Directions for this task:
From the forum thread below on shrimp Alfredo with spaghetti squash, list every username that appears in a post header, each only once.
[start Selected text]
# Shrimp Alfredo with Spaghetti Squash



## BrianGSDTexoma (Jan 27, 2021)

This one of my favorite low carb dishes.  I forgot was a small squash and burnt it a little.  This the best way to cook Spaghetti Squash to use as pasta. 












Cook shrimp with some blacken seasoning. 







Toss all together.







Salad.  I made this dressing and really like it.  Made with  Japanese Kewpie mayonnaise.  Move over Duke's.  This stuff really good.  Made with just the yolks. 









						Japanese Deep Roasted Sesame Salad Dressing
					

This is the dressing that actually made me enjoy green salad. Put it on cardboard and it'll be delicious! Copycat recipe of the Kewpie brand.




					hot-thai-kitchen.com


----------



## Central PA Cowboy (Jan 27, 2021)

Looks awesome, Brian!


----------



## Sowsage (Jan 27, 2021)

That looks real good Brian! We love spaghetti squash. Great replacement for Angel hair pasta when doing low carb


Brian Trommater said:


> Move over Duke's. This stuff really good. Made with just the yolks.


All yolks???? I'm gonna have to try this stuff out for sure!!


----------



## SmokinEdge (Jan 27, 2021)

Nothing wrong with that meal. Pulling up a chairs. Nice job.


----------



## jcam222 (Jan 27, 2021)

Looks great Brian. We love spaghetti squash. That dressing is pretty unique. Going to try it.


----------



## BrianGSDTexoma (Jan 28, 2021)

jcam222 said:


> Looks great Brian. We love spaghetti squash. That dressing is pretty unique. Going to try it.


I had hard time finding a mirin without sugar.  I found one that had it as the last ingredient that was the lowest carb.


----------
[end Selected text]
[start Data shown]
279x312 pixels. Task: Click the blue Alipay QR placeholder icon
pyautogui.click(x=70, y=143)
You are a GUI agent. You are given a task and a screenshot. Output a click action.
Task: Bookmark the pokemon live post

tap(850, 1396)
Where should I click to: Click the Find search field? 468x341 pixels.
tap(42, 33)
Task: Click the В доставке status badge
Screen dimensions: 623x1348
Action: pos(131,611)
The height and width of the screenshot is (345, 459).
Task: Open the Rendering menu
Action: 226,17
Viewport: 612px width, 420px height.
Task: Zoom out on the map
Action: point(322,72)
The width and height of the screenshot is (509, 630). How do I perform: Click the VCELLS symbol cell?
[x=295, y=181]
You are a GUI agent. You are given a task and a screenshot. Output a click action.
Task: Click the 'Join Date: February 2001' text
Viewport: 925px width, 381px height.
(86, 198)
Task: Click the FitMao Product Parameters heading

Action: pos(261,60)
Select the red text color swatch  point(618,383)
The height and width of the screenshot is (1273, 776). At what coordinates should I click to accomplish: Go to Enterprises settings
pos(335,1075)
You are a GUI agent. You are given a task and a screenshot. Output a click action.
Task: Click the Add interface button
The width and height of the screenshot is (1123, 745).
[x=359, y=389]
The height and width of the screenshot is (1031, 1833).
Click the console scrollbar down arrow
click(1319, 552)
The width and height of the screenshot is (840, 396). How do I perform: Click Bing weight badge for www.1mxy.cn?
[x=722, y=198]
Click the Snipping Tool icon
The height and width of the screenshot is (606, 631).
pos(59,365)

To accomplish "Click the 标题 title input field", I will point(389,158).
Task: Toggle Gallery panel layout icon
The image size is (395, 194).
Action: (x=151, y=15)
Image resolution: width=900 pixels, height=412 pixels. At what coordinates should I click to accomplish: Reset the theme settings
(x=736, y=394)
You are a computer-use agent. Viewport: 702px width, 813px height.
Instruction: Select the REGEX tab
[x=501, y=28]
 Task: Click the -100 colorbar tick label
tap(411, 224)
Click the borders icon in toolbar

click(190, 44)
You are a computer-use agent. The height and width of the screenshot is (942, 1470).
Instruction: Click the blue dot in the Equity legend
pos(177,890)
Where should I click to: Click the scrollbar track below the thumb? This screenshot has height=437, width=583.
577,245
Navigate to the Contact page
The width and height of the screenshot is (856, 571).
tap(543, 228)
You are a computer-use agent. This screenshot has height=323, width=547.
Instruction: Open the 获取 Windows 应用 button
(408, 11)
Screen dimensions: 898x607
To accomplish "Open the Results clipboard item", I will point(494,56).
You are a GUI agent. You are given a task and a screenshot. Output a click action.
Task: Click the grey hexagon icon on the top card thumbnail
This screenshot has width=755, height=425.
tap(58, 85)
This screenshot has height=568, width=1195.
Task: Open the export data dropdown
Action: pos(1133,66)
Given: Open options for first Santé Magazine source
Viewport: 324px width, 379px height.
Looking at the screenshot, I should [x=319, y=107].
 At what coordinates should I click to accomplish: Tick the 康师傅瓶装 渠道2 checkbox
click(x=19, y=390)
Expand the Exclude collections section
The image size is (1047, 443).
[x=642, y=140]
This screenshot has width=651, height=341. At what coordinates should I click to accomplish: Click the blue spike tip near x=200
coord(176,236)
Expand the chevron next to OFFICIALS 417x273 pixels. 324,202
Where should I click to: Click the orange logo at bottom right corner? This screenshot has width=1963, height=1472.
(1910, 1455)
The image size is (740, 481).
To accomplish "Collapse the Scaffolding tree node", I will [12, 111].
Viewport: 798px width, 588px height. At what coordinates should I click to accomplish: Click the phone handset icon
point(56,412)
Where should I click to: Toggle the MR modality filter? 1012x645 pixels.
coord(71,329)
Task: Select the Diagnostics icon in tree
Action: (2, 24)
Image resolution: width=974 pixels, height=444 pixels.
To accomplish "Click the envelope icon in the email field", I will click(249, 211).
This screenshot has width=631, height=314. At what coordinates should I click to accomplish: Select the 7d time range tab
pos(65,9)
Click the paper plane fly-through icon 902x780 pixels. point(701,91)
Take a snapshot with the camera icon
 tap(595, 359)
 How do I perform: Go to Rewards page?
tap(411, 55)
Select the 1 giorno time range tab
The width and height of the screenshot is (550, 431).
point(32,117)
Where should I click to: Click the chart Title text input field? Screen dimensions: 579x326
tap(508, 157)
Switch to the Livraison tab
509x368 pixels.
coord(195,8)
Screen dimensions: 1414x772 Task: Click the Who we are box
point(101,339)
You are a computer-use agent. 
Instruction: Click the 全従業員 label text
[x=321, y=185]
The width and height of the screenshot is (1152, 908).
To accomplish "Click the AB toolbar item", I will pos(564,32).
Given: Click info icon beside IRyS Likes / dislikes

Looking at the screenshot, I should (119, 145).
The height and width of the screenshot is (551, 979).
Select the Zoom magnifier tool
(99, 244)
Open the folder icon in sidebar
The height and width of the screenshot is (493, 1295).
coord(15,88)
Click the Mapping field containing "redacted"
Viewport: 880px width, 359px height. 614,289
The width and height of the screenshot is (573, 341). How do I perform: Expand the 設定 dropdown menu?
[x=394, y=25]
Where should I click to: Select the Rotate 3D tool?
[end Data shown]
Problem solution:
BrianGSDTexoma
Central PA Cowboy
Sowsage
SmokinEdge
jcam222